Competitor intelligence. When competitor products appear in your basket analysis, study those products closely. What features do they offer? What are their weaknesses? Understanding why your customers also buy competitor products reveals gaps in your own offering.
Multi-product basket tracking. If you sell multiple products, compare basket analysis across your catalog to identify common pairings. This holistic view may reveal opportunities for larger bundles or product line strategies.
SellerPilot AI helps sellers analyze cross-product performance data, making it easier to identify which product pairings generate the highest total profit and where bundling or cross-selling investments will have the greatest return.

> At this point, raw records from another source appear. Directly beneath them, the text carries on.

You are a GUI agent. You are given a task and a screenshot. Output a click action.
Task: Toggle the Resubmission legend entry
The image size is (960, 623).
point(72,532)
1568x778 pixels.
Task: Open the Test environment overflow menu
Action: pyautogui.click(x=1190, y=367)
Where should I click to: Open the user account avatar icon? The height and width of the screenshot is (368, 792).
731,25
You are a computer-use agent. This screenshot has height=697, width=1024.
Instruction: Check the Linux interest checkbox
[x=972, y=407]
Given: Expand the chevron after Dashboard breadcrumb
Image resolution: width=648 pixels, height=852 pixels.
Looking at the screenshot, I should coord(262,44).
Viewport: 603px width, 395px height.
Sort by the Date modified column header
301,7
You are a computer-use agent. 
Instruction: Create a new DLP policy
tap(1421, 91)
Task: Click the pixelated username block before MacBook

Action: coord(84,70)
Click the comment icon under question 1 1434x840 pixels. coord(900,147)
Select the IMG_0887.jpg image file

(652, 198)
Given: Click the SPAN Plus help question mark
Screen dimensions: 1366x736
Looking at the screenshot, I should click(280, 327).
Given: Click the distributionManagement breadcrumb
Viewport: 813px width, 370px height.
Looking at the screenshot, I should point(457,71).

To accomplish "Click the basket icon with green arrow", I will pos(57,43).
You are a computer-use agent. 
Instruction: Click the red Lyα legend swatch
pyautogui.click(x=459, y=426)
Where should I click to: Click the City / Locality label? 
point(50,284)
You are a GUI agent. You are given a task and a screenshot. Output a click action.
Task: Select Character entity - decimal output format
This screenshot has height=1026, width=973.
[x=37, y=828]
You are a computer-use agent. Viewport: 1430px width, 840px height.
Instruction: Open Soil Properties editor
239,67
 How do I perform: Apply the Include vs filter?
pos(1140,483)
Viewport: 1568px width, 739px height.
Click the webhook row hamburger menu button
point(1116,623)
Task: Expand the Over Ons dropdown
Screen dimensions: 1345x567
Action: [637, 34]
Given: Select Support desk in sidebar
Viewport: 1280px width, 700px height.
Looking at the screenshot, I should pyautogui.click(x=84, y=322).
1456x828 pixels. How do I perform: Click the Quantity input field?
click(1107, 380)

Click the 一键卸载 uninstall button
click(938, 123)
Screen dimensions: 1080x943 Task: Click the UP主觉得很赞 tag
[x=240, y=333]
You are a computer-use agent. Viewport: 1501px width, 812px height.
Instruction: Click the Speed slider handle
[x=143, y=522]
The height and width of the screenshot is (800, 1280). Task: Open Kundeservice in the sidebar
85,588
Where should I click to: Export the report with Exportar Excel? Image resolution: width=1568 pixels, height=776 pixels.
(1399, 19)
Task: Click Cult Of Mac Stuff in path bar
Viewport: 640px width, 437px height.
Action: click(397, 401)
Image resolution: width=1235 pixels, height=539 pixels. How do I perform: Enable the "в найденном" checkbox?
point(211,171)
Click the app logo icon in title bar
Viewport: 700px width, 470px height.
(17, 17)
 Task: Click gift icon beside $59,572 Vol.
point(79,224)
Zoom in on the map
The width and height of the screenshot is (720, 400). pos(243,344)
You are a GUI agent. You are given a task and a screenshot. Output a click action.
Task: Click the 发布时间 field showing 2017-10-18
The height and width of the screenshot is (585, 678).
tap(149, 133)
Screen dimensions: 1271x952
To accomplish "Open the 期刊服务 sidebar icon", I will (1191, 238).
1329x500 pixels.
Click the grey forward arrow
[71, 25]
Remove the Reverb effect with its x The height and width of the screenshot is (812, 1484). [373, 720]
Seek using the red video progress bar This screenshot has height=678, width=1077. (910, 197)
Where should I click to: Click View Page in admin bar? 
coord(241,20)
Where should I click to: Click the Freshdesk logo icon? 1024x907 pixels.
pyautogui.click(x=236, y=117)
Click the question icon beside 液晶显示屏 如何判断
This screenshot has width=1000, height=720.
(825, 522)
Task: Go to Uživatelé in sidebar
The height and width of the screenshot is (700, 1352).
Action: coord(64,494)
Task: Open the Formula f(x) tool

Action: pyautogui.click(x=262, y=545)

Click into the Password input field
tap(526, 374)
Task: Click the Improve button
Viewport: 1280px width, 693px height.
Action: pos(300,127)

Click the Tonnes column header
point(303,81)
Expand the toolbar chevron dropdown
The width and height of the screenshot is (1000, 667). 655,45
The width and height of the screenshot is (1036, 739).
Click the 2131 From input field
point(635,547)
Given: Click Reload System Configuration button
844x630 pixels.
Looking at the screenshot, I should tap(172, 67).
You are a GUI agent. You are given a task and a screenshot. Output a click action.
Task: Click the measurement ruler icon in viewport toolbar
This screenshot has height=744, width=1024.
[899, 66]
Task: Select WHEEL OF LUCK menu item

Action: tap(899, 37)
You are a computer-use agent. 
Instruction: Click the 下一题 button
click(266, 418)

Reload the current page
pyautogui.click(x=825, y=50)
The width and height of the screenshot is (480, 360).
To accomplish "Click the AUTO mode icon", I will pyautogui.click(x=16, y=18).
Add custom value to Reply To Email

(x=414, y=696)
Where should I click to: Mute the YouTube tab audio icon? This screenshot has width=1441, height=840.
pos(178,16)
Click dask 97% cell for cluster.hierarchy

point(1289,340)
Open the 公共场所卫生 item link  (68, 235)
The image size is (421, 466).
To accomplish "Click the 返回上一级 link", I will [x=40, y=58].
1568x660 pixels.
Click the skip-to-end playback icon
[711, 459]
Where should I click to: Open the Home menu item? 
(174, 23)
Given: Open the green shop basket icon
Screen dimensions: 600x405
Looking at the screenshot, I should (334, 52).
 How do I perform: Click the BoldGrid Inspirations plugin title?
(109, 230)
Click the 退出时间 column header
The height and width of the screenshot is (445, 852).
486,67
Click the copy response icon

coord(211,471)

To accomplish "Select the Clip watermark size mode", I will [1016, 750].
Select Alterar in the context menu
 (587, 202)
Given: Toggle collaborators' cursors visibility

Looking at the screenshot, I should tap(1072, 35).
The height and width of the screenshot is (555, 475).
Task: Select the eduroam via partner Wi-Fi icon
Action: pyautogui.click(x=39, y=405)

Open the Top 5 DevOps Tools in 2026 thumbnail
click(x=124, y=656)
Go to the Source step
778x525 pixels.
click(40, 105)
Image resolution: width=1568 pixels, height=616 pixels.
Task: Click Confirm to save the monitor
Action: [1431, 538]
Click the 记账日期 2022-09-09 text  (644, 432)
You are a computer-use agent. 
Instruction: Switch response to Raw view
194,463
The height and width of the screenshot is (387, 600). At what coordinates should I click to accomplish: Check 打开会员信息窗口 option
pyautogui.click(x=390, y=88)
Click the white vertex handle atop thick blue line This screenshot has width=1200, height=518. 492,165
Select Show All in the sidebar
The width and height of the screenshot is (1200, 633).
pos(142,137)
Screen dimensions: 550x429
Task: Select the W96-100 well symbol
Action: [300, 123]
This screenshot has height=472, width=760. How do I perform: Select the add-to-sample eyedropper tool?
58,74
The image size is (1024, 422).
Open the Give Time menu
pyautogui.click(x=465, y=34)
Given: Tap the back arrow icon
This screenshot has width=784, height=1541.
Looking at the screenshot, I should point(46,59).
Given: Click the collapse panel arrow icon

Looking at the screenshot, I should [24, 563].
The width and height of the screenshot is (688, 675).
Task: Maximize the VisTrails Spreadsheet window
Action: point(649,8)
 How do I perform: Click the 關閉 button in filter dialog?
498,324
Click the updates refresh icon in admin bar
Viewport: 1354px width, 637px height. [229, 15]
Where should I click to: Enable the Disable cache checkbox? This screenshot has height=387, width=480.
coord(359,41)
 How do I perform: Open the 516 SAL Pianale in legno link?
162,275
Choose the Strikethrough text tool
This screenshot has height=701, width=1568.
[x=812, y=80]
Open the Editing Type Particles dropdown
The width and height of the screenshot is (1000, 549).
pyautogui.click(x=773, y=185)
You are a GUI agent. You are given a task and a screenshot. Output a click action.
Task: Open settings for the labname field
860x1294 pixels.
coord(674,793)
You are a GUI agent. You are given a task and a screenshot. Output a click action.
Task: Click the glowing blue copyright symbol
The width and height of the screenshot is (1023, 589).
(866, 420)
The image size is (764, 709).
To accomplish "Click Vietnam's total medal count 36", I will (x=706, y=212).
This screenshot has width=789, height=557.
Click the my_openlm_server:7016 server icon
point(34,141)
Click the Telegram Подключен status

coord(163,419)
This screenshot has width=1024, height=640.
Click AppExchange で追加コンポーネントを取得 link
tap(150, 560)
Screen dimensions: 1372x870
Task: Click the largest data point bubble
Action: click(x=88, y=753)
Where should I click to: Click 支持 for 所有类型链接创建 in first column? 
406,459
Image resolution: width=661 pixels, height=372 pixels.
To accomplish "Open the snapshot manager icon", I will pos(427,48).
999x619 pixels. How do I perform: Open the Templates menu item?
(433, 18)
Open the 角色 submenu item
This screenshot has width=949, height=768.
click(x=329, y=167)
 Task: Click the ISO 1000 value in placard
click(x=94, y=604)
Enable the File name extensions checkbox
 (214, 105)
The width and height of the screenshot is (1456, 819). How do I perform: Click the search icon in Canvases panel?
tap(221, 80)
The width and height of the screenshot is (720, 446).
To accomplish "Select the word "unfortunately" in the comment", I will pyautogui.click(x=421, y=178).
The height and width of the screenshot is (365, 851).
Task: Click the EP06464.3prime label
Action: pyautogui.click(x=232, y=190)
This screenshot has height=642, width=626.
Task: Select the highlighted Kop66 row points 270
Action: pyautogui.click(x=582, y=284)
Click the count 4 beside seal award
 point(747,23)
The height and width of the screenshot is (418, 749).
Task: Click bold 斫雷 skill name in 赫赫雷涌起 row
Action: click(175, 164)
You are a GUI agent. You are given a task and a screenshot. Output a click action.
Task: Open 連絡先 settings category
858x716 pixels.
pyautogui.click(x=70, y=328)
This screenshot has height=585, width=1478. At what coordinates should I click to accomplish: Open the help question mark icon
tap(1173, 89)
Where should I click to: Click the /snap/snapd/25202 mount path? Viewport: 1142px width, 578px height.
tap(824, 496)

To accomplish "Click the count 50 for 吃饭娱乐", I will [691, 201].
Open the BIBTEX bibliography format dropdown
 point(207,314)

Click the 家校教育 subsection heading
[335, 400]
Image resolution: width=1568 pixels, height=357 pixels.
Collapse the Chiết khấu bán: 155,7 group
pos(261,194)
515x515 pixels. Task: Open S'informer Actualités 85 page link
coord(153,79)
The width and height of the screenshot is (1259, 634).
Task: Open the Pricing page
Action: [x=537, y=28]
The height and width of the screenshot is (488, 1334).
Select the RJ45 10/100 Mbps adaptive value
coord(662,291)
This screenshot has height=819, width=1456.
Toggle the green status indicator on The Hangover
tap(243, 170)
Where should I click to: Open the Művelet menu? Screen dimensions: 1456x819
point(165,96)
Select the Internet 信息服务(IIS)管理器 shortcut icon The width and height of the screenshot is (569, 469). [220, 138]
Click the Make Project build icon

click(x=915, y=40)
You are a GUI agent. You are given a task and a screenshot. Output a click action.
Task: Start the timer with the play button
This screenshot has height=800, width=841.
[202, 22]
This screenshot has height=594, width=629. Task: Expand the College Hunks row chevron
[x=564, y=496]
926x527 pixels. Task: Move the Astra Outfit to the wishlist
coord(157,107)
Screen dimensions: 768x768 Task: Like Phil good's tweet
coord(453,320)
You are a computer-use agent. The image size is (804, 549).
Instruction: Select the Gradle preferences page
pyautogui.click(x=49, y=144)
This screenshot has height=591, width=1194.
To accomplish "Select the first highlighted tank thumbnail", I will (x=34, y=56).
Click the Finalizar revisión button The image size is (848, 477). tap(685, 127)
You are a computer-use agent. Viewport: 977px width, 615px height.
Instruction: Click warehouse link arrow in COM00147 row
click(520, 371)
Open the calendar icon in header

The "Frequently Bought Together" Section
Amazon's "Frequently Bought Together" section on product detail pages is a direct manifestation of market basket analysis. This algorithmically generated section shows products that other customers purchased in the same session.
Influencing Frequently Bought Together:
While you cannot directly control which products appear in this section, several factors influence it. Bundling and cross-promoting your own products increases the likelihood that they appear together. Product targeting ads that successfully generate combined purchases teach Amazon's algorithm to pair those products. Consistent basket pairing over time reinforces the algorithm's recommendation.
Monitoring Frequently Bought Together:
Regularly check which products appear in the Frequently Bought Together section on your listings. If a competitor's product appears there, it represents a clear cross-sell opportunity: either target that ASIN with ads or develop a competing product.
Putting Basket Analysis into Practice
Here is a step-by-step action plan:
First, pull your Market Basket Analysis report from Brand Analytics for the last 90 days. Second, identify the top three complementary products for each of your main ASINs. Third, determine which of those complements are products you already sell, products you could develop, or competitor products you should target with ads. Fourth, for products you already sell: update A+ Content for cross-promotion, create product inserts, and set up product targeting campaigns. Fifth, for new product opportunities: validate demand, research competition, and add to your product development pipeline. Sixth, for competitor products: launch ASIN targeting campaigns and monitor performance.
Market basket analysis is one of the most underutilized data sources available to Amazon sellers. The insights are free for brand-registered sellers, and acting on them can unlock revenue that is sitting right in front of you, hidden in your customers' purchasing patterns.